Tech M&A in 2017: the continued rise of the non-techie buyer

It's safe to say there's a fair bit of uncertainty in the world right now. Look at every analyst's prediction for 2017, and they don't have a clue; not in politics (thanks Mr Trump), not in sport (thanks Leicester City), not even in business (thanks Chinese debt bubble/China-US trade war/Mr Trump again).

There is though an island of certainty, or as near as we can get, and that's in tech.

I predict that 2017 will see non-tech companies continue to splurge on tech firms.

Last year spending by non-techies on start-ups doubled, to $10bn (says the WSJ). Big deals were everywhere, like Unilever spending $1bn on Dollar Shave Club, and GM acquiring self-driving tech company Cruise, also for $1bn.

When you understand why, it makes sense. All these big old companies are worried about the future. Not only do Boards see young upstarts coming to disrupt their industries (taxis, Uber, etc), they can't find easy areas for grow anymore; tech offers the chance to reach into a new area (hence Wal-Mart buying for $3.3bn).

And, well, tech is sexy, and shareholders (some, anyway) love sexy.

So expect to see many an entrepreneur cashing out to the big boys over the coming year. Plus the not so big boys too: here at SI Partners we've had many a call recently from non-techies wanting a piece of the tech action, but not exactly sure how to go about it.

But before you Founders start spending your cheques, it's important to know that selling to what are often called 'strategic investors' is not always plain sailing.

For a start, non-tech buyers can find it difficult to understand tech valuations, which are often inflated thanks to industry buzz, despite valuations generally coming down in recent months.
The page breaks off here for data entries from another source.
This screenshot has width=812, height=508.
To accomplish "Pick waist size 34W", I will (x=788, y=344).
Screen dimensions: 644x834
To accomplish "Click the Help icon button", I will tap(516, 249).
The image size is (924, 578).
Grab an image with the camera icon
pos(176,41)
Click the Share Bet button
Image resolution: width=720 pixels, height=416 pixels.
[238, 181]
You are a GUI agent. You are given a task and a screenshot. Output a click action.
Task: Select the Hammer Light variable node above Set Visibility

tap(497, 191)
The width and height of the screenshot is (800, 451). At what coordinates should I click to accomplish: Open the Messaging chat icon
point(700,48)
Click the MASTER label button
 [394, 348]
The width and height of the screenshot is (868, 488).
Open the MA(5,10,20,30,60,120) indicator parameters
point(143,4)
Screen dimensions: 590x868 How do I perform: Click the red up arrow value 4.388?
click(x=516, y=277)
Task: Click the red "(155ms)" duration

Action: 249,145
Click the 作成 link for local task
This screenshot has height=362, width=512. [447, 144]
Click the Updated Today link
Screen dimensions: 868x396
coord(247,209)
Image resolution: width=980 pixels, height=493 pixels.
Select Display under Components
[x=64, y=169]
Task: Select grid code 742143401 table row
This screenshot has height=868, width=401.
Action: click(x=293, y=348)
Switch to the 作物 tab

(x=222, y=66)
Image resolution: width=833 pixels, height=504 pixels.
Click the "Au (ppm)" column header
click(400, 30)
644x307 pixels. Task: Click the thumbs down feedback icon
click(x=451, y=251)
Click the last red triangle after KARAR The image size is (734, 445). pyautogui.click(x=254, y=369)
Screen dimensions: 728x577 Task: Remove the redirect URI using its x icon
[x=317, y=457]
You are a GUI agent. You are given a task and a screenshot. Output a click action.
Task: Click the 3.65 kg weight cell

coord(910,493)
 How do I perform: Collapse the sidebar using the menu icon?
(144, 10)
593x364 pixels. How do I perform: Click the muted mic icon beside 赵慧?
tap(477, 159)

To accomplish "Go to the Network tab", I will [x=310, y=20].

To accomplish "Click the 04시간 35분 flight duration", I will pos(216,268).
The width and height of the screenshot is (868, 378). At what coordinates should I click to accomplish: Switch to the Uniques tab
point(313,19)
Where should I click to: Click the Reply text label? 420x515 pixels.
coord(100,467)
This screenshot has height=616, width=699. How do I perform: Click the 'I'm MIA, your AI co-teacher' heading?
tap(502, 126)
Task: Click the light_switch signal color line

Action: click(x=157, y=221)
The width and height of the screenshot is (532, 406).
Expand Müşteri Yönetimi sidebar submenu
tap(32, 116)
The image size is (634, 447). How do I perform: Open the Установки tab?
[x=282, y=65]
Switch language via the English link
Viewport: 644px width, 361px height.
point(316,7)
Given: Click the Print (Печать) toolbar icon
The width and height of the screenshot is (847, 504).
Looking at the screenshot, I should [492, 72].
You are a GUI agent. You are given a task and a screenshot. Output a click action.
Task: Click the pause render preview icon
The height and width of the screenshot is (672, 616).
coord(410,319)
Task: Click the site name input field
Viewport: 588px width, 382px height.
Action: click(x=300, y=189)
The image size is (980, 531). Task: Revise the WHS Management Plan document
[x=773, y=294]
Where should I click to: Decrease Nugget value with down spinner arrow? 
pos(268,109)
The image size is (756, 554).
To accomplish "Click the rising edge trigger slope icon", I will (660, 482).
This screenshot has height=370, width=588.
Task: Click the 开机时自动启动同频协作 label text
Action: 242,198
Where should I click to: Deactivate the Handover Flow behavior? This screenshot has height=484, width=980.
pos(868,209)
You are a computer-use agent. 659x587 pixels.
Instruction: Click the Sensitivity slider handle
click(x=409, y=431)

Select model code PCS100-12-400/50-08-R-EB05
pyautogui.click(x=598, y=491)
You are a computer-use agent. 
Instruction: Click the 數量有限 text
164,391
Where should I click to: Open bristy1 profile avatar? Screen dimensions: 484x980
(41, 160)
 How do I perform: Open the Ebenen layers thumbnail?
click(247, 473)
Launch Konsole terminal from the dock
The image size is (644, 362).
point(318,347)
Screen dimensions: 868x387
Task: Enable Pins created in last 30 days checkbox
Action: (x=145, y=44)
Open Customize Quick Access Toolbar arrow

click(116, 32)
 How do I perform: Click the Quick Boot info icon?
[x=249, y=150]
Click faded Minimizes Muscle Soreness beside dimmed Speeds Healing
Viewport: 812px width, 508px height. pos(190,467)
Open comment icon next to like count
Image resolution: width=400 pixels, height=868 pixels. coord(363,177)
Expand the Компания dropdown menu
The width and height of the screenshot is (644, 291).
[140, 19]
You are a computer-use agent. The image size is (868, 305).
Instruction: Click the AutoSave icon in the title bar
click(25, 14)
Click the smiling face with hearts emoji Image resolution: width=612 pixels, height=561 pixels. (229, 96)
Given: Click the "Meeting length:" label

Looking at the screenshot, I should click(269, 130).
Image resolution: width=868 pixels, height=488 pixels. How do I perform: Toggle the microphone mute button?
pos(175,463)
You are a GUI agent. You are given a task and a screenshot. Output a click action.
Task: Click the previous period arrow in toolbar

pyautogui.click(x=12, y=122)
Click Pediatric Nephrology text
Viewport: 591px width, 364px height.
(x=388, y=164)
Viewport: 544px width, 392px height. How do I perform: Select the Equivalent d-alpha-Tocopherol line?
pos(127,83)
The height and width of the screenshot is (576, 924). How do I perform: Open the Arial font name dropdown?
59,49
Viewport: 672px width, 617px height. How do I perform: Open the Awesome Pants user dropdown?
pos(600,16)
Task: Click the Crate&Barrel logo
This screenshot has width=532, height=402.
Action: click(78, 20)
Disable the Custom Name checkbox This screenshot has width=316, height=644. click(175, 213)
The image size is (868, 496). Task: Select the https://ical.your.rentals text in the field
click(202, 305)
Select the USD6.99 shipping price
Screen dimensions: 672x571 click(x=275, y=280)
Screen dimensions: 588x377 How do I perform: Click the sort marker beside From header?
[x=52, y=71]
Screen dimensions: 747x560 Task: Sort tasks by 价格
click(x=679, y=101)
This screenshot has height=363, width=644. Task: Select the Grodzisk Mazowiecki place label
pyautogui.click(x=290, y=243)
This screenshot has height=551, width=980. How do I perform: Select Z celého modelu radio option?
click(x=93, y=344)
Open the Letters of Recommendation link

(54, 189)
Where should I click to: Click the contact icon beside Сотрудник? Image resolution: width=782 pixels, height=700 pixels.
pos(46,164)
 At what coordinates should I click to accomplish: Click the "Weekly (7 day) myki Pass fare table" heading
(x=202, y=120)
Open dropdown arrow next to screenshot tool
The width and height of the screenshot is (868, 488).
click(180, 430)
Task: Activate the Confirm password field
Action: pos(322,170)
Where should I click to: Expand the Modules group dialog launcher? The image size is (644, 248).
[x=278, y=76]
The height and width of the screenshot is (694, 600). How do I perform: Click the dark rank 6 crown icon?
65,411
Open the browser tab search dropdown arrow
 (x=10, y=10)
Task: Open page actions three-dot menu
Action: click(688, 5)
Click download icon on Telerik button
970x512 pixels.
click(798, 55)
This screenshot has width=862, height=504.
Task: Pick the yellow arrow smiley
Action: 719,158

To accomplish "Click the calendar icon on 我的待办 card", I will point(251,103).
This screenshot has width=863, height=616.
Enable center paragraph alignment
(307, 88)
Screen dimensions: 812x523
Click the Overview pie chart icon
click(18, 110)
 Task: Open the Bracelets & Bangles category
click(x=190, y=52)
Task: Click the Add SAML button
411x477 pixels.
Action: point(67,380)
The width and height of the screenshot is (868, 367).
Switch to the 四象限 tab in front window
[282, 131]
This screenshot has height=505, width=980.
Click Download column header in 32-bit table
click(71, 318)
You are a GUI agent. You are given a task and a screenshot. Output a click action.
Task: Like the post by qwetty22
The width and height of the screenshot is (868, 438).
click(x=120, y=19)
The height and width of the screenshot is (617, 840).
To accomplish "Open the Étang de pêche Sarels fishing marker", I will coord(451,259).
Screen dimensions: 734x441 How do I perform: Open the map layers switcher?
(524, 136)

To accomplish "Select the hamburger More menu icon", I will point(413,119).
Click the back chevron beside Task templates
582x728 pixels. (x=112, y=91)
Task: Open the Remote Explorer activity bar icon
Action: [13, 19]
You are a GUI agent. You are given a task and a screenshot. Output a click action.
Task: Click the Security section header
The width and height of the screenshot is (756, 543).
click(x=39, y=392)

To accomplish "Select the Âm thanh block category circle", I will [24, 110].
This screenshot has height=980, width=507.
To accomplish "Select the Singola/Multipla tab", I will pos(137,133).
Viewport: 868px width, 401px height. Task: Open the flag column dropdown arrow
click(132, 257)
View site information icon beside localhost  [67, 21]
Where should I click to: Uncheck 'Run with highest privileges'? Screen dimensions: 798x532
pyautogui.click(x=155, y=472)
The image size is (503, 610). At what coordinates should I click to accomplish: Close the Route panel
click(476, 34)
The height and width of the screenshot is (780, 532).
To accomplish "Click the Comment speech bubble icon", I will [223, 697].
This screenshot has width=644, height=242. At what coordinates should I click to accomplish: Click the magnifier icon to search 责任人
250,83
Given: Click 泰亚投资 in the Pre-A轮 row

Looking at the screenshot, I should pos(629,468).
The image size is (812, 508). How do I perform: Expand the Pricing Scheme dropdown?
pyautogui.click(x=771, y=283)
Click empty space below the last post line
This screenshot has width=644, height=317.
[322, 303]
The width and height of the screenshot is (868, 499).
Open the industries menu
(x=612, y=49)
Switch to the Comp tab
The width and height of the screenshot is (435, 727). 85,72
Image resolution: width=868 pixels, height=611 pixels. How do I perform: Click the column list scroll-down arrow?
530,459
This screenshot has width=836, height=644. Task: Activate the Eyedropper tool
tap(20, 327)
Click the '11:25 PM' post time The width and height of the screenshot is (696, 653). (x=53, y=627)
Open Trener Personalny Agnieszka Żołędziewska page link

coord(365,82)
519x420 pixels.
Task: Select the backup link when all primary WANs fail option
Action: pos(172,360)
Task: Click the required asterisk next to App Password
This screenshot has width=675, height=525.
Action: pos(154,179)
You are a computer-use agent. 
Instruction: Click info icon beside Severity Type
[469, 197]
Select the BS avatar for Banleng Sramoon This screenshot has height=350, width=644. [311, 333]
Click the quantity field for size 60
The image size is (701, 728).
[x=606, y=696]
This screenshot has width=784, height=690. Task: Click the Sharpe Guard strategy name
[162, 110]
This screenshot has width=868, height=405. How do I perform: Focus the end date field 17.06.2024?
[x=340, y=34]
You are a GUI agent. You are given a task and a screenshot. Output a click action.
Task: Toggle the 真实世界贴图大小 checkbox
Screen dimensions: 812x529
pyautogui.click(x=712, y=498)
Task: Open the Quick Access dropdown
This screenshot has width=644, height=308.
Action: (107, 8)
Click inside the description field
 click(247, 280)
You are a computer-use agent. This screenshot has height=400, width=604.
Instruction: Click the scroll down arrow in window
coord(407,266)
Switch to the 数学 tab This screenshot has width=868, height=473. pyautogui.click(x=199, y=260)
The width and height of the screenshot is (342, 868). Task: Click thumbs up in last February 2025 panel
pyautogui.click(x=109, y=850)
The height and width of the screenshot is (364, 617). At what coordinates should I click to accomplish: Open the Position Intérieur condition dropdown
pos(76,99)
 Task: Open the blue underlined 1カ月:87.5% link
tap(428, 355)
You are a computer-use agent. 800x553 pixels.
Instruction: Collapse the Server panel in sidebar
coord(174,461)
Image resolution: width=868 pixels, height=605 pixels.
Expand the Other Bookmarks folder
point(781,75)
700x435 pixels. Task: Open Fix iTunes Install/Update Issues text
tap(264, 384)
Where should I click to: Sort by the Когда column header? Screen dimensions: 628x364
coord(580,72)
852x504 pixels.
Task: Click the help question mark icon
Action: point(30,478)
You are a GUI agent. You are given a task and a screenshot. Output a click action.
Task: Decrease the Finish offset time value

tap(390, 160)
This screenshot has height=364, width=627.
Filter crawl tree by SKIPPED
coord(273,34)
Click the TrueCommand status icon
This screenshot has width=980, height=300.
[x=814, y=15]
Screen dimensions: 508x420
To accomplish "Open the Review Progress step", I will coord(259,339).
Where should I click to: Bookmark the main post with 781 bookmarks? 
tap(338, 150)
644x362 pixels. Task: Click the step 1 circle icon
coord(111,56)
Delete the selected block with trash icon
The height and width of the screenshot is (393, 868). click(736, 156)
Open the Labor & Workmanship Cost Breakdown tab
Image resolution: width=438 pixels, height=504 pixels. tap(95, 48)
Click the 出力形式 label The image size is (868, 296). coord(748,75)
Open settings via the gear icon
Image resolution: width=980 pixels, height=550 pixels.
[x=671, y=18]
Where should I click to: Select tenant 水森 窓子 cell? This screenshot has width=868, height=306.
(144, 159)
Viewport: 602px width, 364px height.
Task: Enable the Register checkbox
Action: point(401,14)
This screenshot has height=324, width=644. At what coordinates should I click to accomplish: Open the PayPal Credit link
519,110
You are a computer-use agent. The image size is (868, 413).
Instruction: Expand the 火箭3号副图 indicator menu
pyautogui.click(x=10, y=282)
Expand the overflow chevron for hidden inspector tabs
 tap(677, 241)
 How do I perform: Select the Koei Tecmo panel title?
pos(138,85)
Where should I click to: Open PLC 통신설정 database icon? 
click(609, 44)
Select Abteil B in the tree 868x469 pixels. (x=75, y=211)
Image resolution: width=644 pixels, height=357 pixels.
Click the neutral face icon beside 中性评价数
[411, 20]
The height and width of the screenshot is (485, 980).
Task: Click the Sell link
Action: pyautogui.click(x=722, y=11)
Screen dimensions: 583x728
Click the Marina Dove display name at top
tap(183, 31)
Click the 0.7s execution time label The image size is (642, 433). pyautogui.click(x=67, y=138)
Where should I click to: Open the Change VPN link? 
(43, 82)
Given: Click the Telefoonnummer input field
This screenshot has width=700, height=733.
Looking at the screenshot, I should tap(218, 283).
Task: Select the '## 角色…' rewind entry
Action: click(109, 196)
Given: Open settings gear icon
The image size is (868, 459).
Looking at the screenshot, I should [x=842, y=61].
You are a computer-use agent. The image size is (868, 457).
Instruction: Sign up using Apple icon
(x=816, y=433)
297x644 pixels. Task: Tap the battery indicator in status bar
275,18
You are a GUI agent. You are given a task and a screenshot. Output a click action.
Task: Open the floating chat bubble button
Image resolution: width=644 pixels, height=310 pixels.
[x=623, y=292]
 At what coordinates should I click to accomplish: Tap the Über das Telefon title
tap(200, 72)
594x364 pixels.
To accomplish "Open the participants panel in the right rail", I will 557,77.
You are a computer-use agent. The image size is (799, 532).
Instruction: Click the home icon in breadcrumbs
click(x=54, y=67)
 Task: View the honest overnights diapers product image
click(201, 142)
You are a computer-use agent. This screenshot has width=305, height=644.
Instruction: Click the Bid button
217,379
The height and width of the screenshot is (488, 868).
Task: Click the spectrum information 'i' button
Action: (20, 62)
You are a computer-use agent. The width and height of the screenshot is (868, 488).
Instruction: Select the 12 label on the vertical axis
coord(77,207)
You might find yourself receiving an offer below what you think you're worth, or even what you were worth at your last financing.

Second, the due diligence can take a long time, as large companies can be very formulaic and lumbering in their target assessments. Does you have the patience, or the cash?

Third, there are the earn-outs. Most deals will be done with a period of earn-out, which could be as much as five years. Are you willing to wait that long?

Fourth, fitting in. Sell your company to the large multinational and you’ll probably find yourself in an environment very different to the one you cultivated at your start-up, surrounded by people you probably wanted to get away from in the first place. Are you happy with that, especially if your earn-out is long?

But at the end of the day, whilst there are pitfalls to selling to non-tech firms, it is an exit and a chance for you as the Founder to take money off the table. Of course, you could IPO, but that is a whole different ball game, and a much more painful one too…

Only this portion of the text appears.